Every line of the entries below that includes "computer" belongs in the answer, copied as written.

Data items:
********************
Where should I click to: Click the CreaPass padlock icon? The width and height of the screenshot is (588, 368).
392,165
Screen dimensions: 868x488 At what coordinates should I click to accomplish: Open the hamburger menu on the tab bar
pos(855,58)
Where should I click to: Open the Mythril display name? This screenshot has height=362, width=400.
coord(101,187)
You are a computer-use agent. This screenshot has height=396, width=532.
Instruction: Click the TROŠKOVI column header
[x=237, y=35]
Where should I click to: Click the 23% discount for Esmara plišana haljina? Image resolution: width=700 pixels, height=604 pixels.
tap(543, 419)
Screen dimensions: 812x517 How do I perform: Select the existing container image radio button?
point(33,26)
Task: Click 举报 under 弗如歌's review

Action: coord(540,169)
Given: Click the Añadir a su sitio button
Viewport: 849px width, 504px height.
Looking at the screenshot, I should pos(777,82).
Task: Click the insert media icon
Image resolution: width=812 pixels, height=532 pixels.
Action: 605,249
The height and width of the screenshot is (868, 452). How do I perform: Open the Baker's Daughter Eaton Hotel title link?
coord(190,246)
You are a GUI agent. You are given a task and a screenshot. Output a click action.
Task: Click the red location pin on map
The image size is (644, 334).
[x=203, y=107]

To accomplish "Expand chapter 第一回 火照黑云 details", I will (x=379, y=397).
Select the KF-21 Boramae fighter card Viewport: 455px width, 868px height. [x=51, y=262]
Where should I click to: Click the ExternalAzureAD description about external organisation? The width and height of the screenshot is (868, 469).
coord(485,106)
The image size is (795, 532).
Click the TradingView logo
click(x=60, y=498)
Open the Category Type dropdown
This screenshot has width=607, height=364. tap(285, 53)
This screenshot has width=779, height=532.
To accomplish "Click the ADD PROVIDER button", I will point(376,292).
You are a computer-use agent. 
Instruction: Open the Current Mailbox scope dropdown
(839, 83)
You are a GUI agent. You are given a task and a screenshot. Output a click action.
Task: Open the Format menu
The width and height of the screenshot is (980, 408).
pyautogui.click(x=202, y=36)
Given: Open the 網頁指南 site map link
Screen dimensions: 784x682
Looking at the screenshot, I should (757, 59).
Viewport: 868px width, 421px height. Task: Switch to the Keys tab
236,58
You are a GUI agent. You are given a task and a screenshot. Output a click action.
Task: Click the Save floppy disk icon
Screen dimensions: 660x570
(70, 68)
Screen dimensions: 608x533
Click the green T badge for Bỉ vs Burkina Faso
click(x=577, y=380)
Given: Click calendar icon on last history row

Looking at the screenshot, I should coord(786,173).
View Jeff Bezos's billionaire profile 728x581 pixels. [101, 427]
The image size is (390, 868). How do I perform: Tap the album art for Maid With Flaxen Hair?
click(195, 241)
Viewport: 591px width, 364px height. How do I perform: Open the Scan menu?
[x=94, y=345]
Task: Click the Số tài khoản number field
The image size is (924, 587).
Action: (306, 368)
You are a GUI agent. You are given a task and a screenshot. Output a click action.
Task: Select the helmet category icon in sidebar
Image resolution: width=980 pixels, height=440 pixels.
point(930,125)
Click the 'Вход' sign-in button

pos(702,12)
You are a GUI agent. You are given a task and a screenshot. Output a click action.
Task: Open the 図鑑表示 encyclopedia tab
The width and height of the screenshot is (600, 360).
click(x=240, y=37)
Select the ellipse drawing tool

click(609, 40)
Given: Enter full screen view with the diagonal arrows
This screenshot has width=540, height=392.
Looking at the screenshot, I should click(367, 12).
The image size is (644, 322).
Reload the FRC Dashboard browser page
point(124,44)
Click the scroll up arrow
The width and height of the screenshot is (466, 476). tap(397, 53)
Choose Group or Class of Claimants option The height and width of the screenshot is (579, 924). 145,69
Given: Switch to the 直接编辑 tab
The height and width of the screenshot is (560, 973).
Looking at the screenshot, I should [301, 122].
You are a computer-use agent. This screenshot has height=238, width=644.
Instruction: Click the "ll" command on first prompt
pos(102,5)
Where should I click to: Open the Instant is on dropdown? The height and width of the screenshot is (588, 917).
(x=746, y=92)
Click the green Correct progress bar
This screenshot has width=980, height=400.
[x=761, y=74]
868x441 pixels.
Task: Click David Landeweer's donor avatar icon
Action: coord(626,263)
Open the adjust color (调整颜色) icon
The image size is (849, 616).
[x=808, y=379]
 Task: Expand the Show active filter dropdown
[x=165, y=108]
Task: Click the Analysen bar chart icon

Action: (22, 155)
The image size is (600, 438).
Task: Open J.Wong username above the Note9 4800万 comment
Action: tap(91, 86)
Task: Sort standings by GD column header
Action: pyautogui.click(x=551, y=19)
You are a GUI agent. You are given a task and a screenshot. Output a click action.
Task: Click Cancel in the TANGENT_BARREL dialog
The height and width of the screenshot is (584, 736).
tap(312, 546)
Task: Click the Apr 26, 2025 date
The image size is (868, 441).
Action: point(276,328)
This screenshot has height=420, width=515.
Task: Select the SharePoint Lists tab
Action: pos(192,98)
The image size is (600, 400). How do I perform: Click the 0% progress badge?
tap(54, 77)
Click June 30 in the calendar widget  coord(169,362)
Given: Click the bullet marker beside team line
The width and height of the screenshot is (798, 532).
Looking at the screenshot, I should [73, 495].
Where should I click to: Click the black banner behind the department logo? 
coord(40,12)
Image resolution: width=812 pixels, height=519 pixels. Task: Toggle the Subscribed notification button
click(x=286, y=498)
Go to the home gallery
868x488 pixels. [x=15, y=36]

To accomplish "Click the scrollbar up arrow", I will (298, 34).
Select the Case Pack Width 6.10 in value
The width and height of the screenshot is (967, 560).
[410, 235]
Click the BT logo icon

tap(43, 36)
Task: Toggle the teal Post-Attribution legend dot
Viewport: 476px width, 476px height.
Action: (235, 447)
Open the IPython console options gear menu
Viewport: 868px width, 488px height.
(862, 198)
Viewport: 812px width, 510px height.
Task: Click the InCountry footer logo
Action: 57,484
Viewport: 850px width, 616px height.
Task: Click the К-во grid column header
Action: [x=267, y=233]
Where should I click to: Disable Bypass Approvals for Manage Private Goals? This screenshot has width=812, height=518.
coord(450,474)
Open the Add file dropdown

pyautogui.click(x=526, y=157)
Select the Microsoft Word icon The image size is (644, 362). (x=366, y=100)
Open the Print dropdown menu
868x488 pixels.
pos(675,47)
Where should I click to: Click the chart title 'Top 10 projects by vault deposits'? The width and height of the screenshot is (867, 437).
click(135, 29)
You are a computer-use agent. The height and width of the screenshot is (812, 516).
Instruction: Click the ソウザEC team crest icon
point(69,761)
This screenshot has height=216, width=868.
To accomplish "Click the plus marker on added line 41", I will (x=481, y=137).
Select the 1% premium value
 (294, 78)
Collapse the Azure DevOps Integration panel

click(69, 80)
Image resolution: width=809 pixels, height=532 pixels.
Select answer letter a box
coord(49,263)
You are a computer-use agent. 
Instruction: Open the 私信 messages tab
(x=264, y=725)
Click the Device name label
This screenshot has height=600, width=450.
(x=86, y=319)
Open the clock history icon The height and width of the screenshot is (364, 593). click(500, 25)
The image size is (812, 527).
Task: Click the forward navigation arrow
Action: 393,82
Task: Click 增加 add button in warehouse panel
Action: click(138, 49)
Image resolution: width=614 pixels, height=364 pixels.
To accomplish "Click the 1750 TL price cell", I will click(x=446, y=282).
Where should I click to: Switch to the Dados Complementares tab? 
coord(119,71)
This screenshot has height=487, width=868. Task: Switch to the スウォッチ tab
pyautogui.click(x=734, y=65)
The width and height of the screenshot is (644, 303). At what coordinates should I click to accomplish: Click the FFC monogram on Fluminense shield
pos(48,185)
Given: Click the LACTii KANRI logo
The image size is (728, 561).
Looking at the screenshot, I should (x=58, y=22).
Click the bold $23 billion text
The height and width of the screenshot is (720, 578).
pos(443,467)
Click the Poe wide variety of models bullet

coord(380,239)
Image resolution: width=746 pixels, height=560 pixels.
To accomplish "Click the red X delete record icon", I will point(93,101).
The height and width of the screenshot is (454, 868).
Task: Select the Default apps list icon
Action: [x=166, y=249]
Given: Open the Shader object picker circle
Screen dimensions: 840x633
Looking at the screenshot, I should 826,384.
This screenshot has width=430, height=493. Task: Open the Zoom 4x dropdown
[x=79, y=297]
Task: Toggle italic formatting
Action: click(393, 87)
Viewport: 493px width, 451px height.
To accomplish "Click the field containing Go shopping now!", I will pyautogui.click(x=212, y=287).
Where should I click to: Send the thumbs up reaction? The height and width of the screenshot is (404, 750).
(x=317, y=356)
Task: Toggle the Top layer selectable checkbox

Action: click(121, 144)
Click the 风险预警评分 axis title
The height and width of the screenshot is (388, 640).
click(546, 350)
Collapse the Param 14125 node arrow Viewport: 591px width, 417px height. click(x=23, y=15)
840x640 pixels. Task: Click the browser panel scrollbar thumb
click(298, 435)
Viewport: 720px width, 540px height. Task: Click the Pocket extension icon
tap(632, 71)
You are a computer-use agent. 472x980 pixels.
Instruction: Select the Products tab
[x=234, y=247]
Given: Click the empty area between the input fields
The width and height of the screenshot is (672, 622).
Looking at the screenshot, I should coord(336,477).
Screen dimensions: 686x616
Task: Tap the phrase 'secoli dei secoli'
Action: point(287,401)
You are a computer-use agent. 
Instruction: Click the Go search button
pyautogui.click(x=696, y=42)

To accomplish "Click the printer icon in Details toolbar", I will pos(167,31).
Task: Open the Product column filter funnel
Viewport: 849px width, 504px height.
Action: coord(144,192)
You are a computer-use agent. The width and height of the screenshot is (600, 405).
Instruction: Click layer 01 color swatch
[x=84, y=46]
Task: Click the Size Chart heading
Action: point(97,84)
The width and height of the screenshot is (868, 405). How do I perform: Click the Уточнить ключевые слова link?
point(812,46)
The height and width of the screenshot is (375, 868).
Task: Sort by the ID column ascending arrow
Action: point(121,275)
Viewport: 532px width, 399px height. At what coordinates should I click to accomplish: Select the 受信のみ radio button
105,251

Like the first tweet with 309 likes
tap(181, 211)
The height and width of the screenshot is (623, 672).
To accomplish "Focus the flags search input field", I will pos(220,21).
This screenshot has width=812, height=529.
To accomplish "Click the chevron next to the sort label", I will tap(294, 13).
********************
■ **Solution**:
You are a computer-use agent. This screenshot has height=396, width=532.
You are a computer-use agent. 
You are a computer-use agent. This screenshot has height=238, width=644.
You are a computer-use agent. The height and width of the screenshot is (812, 516).
You are a computer-use agent. 
You are a computer-use agent. 472x980 pixels.
You are a computer-use agent. 
You are a computer-use agent. The width and height of the screenshot is (600, 405).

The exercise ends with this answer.